Я встал, снял прилипшее к подушке, разглаженное за ночь полотенце и вышел на крыльцо. День был пасмурным. Пахло саном. На том месте возле перелеска, где мы со Шмаковым косили траву и собирали срезанные косой молоденькие маслята, темнело вытоптанное футбольное поле. Дальше все было по–старому: ореховая роща, пологий склон, некогда засаженный черным виноградом, теперь одичавшим, а наверху— странное деревянное сооружение, назначение которого я не знал. У подножия этого сооружения мы со Шмаковым сбивали камнем кожуру с незрелых грецких орехов. После ладони наши долго хранили темно–бурые несмываемые пятна.
Все это время, вспоминая Алмазово, я неизменно видел Шмакова, наше бегство и подленькие хитрости, которые должны были оградить нас от преждевременного разоблачения. Но Алмазово существовало и само по «себе, и я с удивлением почувствовал, что такое, само по себе, оно мило мне.
Я прикрыл осевшую тяжелую дверь и, перекинув через плечо полотенце, пошел к роще — к тому месту, где мы плескались когда‑то в неглубокой, по колено, воде.
Раздевалка катка была тесной и грязной. Пока мне подбирали коньки, Тая, проворно переобувшись, ждала меня у выхода — яркая в своем свитере и удивительно отдельная от всей той суеты и неопрятности, что царили в павильоне. Мужчины, проходя мимо, задерживали на ней взгляды.

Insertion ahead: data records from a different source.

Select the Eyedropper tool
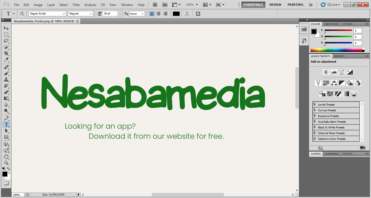This screenshot has width=371, height=198. 6,60
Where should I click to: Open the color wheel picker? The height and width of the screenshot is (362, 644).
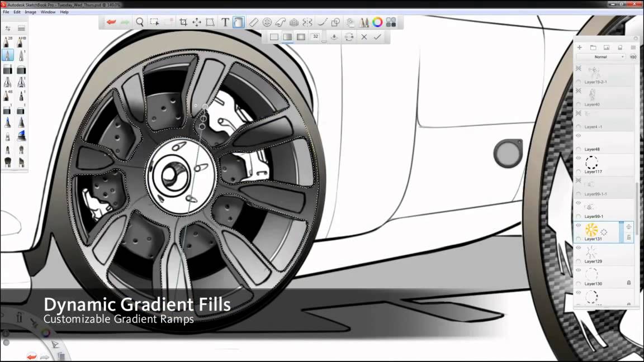[377, 22]
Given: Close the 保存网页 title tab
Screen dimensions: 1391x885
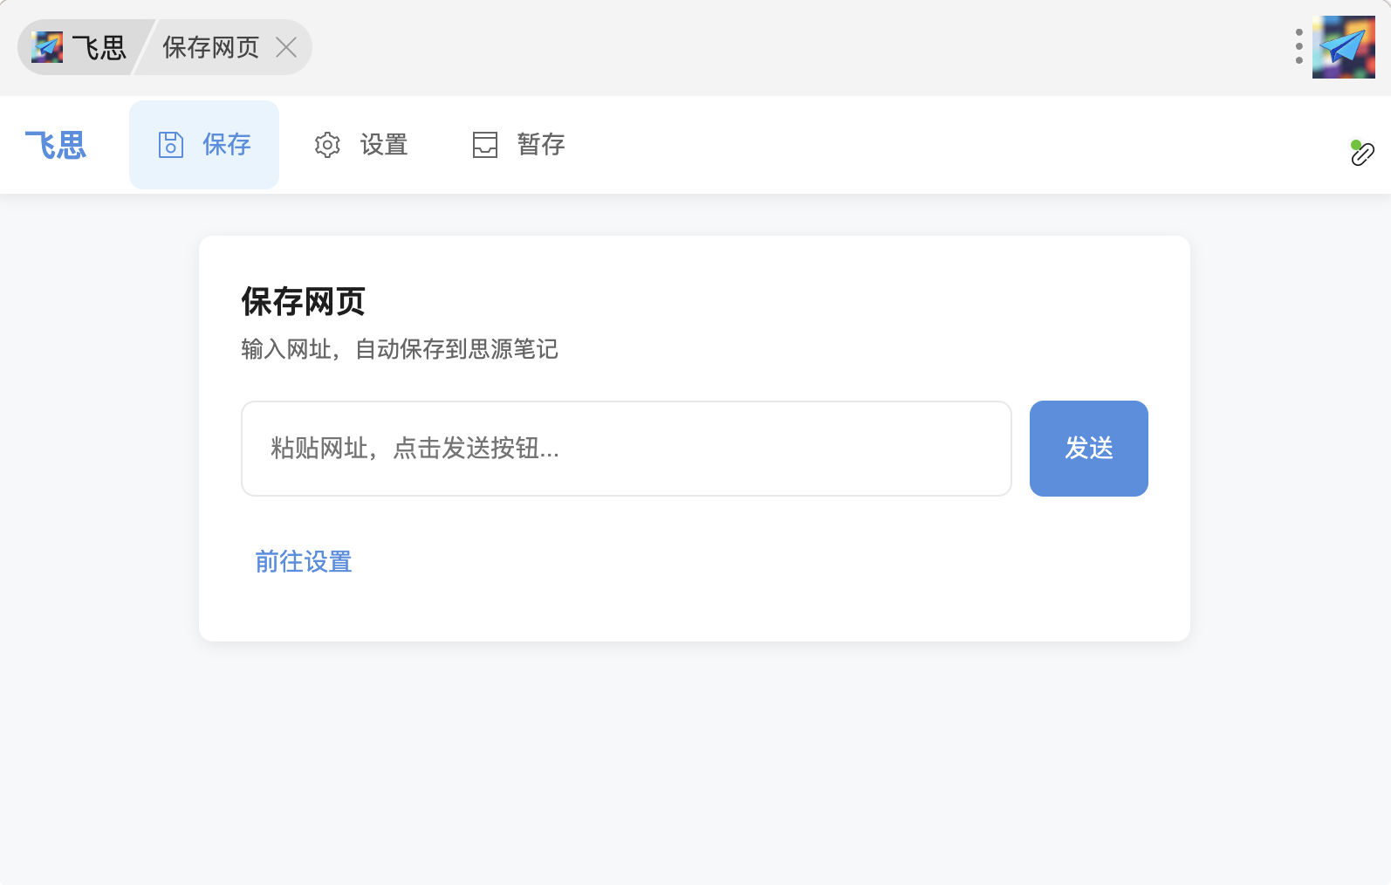Looking at the screenshot, I should coord(286,47).
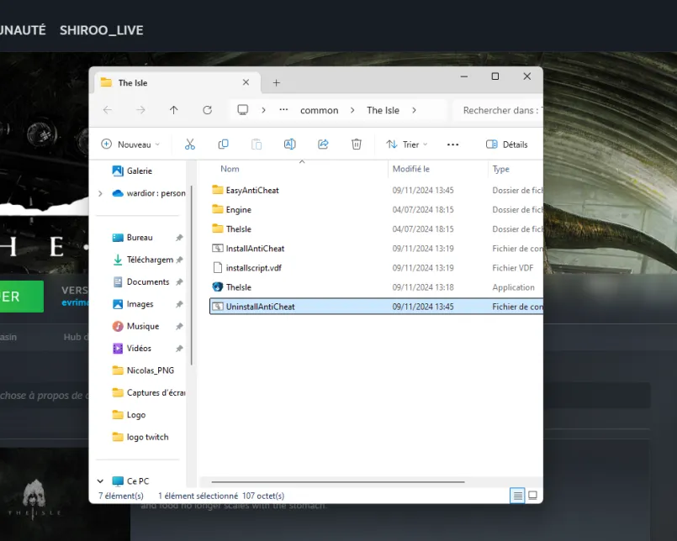Refresh the folder view
This screenshot has width=677, height=541.
[x=207, y=110]
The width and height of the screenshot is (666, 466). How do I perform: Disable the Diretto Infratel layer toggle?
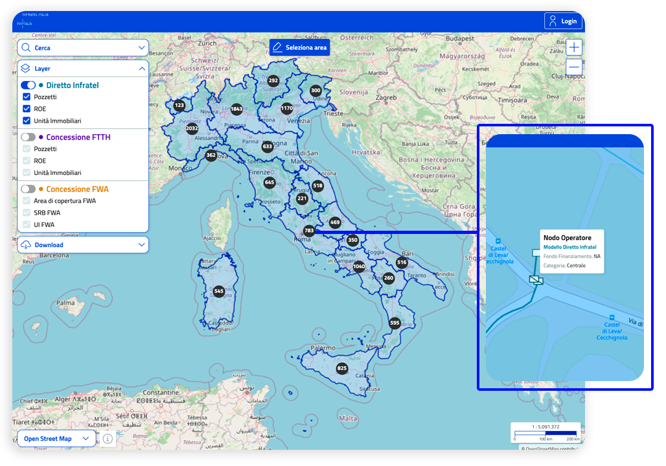pyautogui.click(x=29, y=86)
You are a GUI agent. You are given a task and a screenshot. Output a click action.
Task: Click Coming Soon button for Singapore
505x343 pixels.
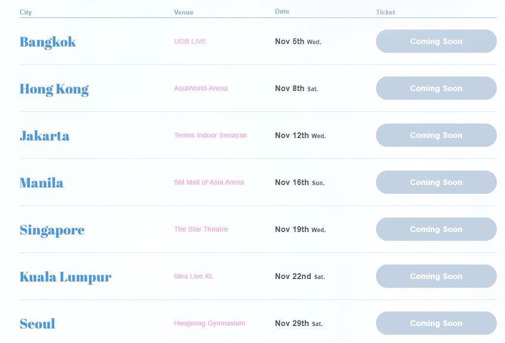click(x=436, y=229)
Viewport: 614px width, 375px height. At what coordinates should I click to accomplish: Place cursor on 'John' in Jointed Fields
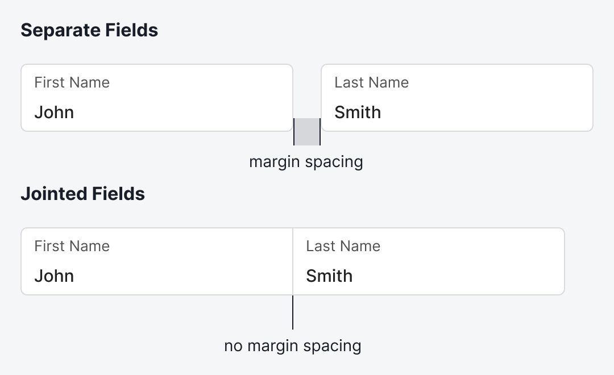[54, 276]
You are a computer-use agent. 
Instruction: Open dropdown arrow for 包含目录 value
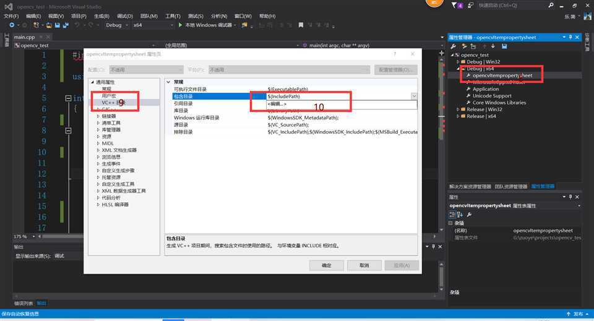[413, 96]
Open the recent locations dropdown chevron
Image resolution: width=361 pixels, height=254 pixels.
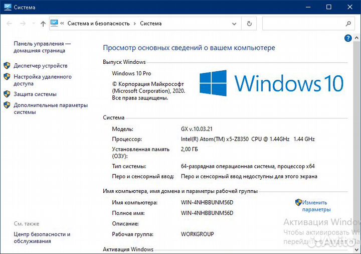[33, 24]
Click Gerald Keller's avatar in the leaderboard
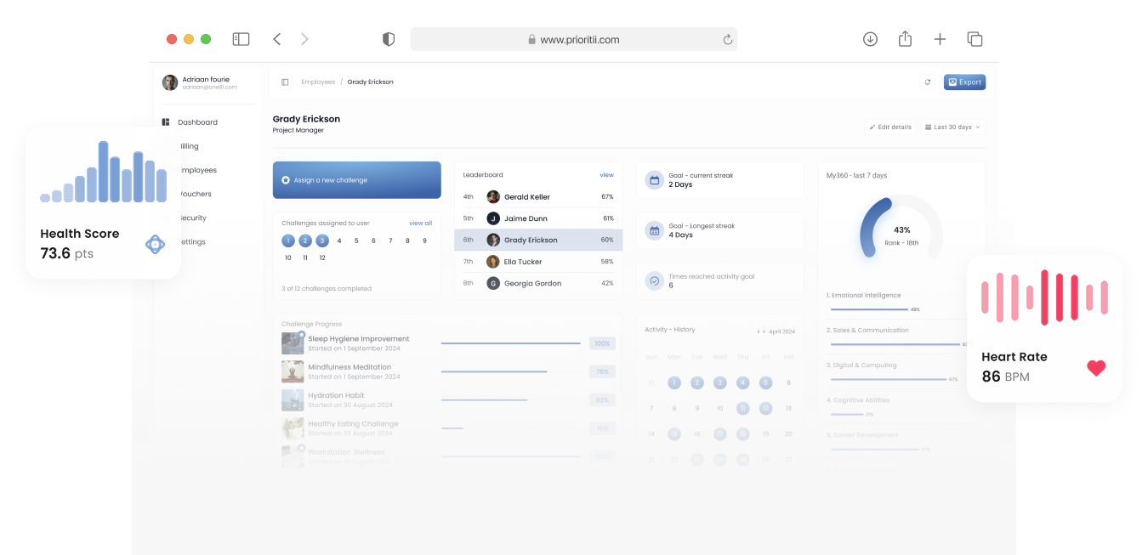1148x555 pixels. click(x=493, y=196)
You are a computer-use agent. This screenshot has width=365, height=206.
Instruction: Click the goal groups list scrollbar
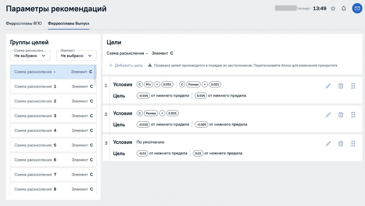(x=95, y=72)
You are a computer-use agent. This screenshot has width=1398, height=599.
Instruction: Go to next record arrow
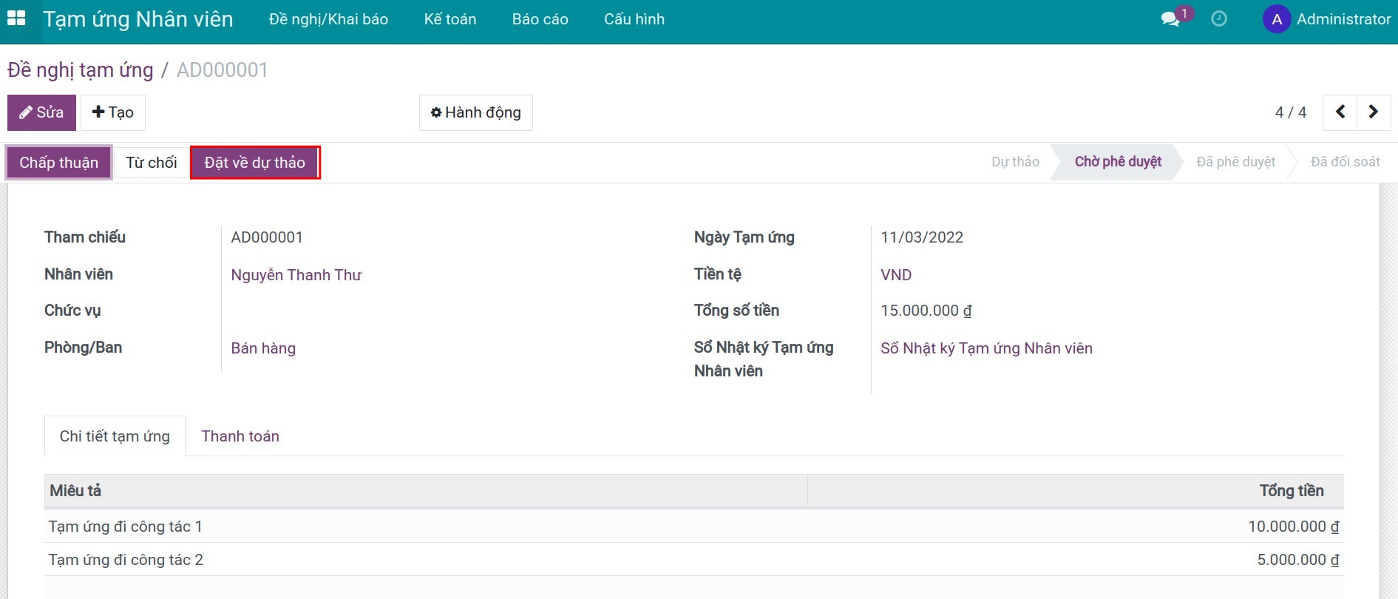[1374, 112]
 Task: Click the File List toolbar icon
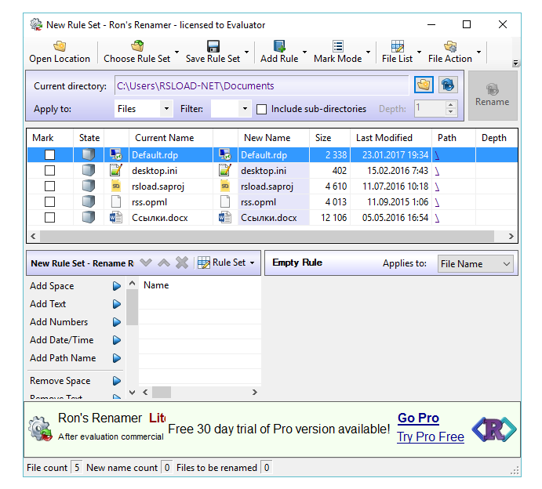(x=397, y=46)
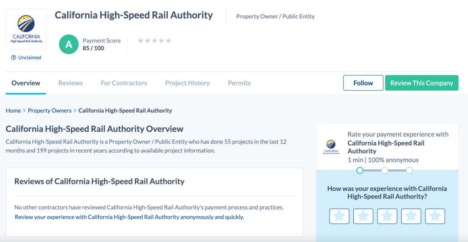Choose the three-star rating box
Screen dimensions: 468x242
387,216
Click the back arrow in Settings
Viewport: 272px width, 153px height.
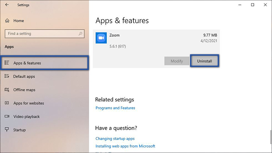[x=7, y=5]
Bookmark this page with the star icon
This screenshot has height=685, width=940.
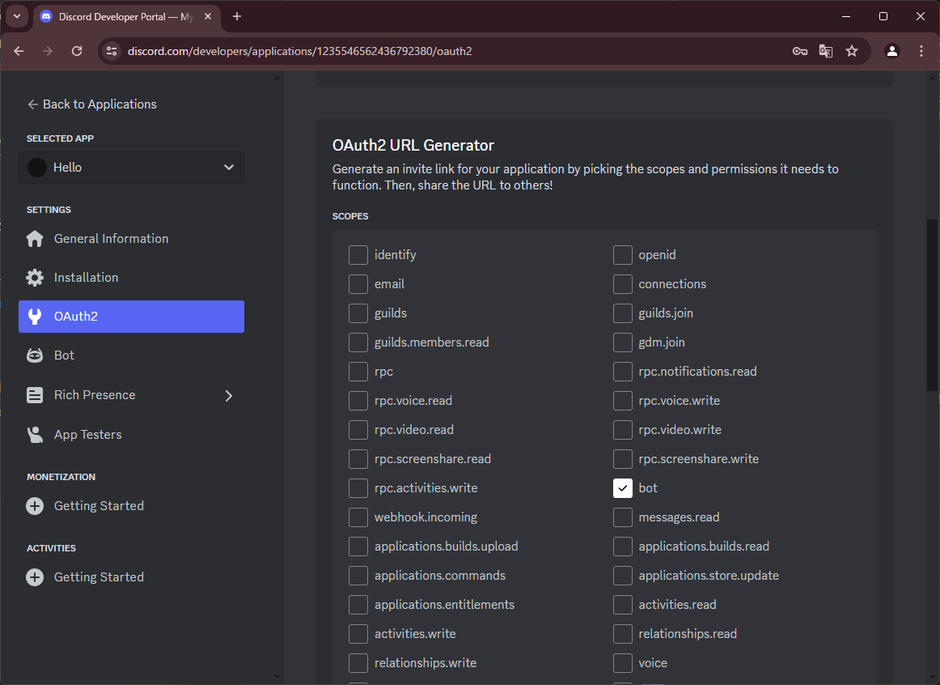852,51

Алмазовка была чуть жива. Я умывался, передвигаясь вверх по течению.
На обратном пути мне встретилась женщина. Она несла эмалированный таз. В нем горкой возвышалось мокрое белье. Она первая поклонилась мне, я смутился и торопливо ответил.
Два или три круга мы сделали вместе, потом она умчалась вперёд, и мы катались порознь. Я старался не замечать её, н–о где бы ни была она, взгляд мой, независимо от меня, выхватывал её из потока катающихся. Я напоминал себе о Тимохине, но думать о нем было скучно, да и как‑то не соединялись сейчас в моем сознании умеренный, серьезный во всем Миша Тимохин и эта девушка, которая плавно, в молодом упоении, скользила по льду. Она знала, куда привести меня!
Скоро я заметил, что к ней пристроился мужчина в черном трико. Когда я снова увидел их, они оживленно говорили о чем‑то и она улыбалась ему. Я преувеличенно ощутил свою неуклюжесть и все тяжеловесное старание южанина, не привыкшего ко льду.